======== SUPPLIED MATERIAL

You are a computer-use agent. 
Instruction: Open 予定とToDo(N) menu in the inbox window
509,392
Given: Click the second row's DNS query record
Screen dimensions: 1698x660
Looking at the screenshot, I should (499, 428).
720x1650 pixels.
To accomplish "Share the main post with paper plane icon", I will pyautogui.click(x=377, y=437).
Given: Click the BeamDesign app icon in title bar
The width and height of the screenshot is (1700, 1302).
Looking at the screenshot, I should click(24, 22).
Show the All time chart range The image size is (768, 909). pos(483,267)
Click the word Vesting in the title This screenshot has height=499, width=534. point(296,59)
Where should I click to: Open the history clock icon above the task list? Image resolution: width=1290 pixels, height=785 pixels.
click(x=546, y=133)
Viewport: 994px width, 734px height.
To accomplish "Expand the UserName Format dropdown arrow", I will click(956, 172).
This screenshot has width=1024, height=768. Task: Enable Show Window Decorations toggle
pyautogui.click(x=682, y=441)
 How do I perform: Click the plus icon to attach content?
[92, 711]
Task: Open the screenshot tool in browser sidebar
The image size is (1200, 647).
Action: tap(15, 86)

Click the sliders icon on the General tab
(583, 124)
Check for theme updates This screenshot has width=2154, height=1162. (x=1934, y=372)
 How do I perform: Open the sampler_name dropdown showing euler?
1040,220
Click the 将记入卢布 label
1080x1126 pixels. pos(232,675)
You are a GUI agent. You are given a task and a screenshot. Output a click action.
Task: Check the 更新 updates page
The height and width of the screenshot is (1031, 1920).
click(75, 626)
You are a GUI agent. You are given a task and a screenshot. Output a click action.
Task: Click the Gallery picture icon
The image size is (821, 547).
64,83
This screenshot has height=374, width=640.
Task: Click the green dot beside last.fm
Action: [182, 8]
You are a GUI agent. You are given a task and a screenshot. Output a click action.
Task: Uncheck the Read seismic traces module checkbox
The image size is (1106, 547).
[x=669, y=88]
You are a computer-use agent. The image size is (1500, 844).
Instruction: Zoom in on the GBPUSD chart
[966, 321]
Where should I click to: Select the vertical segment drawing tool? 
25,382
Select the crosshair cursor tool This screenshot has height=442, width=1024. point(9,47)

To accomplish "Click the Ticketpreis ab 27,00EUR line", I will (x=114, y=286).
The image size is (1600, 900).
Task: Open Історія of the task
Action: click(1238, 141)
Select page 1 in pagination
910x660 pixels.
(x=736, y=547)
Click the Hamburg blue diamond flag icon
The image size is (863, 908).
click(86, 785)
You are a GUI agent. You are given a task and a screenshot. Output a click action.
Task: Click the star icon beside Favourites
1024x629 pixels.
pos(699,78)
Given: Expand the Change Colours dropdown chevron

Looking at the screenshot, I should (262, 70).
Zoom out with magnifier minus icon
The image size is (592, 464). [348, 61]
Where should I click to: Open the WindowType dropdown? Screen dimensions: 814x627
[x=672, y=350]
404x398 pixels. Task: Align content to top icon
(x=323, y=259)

================

WHAT TO WORK ON :: The output should be exactly the lines above from the line containing "Instruction: Zoom in on the GBPUSD chart" to the line containing "Click the Hamburg blue diamond flag icon", inclusive, with no other lines.

EXERCISE RESPONSE ::
Instruction: Zoom in on the GBPUSD chart
[966, 321]
Where should I click to: Select the vertical segment drawing tool? 
25,382
Select the crosshair cursor tool This screenshot has height=442, width=1024. point(9,47)

To accomplish "Click the Ticketpreis ab 27,00EUR line", I will (x=114, y=286).
The image size is (1600, 900).
Task: Open Історія of the task
Action: click(1238, 141)
Select page 1 in pagination
910x660 pixels.
(x=736, y=547)
Click the Hamburg blue diamond flag icon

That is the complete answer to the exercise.